Through proactive capital management, the Group reduced operating gearing to 12.1%9 (FY23: 13.9%) and continued to diversify debt sources and recycled existing exposures, including $1.7 billion of refinancing across 68% of Centuria’s office vertical.

Mr McBain concluded, “Looking ahead, we are optimistic that FY25 will see an improving trend in economic fundamentals as major economies unwind prevailing official cash rates. These cash rate reductions have already commenced in New Zealand where the Group has a meaningful exposure with attendant increased levels of business confidence. “

“Initial trends within Australia, such as lowered term deposit rates, are extremely positive fundamentals for the Group with the relative return outlook having an immediate and ongoing positive impact, for example, on our unlisted property business.
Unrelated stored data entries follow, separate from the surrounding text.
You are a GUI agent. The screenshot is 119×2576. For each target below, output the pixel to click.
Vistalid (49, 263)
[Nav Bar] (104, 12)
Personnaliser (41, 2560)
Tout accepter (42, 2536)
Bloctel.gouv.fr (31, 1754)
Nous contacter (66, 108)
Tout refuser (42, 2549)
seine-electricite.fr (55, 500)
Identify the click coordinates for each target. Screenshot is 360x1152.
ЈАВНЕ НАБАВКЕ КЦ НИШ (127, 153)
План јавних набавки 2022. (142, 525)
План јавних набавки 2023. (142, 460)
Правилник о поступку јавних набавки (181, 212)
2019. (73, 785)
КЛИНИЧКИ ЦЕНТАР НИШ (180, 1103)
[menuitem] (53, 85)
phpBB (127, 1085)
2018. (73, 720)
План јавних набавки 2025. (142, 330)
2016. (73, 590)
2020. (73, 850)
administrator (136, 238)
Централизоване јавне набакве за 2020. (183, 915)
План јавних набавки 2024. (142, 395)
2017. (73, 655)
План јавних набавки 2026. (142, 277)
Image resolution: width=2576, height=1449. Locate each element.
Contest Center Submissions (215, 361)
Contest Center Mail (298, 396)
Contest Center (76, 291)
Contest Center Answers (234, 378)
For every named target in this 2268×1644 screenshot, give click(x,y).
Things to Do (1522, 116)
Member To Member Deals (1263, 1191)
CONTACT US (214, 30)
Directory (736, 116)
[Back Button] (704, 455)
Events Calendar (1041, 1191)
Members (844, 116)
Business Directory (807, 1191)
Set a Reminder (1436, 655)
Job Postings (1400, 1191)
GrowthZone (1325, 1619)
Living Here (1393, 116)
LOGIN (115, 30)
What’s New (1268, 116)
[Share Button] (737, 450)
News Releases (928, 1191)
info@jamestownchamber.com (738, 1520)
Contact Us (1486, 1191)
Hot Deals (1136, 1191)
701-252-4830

In essence this means that as term deposit rates continue to trend down from current levels, returns from Centuria funds become increasingly compelling on a relative basis.”

Based on prevailing market conditions remaining stable, Centuria provides FY25 OEPS guidance of 12.0 cents per security and DPS guidance of 10.4 cents per security.


  1. Operating EPS is calculated based on the Operating NPAT of the Group divided by the weighted average number of securities.
  2. AUM includes assets exchanged to be settled, cash and other assets and the impact of revaluations during the period.
  3. Initial 50% interest acquired in April 2021, additional 30% acquired in April 2024.
  4. Attributable to CNI securityholders. Includes fair value movements in derivatives and investments.
  5. Operating NPAT of the Group comprises of the results of all operating segments and excludes non-operating items such as transaction costs, mark to market movements on property and derivative financial instruments which are the results of Benefit Funds, Controlled Property Funds and share of equity accounted net profit in excess of distributions received.
  6. Number of securities on issue 30 June 2024: 823,959,585 (at 30 June 2023: 799,796,794).
  7. Increase in net asset value per security is primarily attributable to continued profitability and the unrealised fair valuation gains on the
    Group’s co-investment stakes, less borrowing, payable, option.
  8. As at 30 June 2024.
  9. Gearing ratio is calculated based on (operating borrowings less operating cash) divided by (operating total assets less operating cash).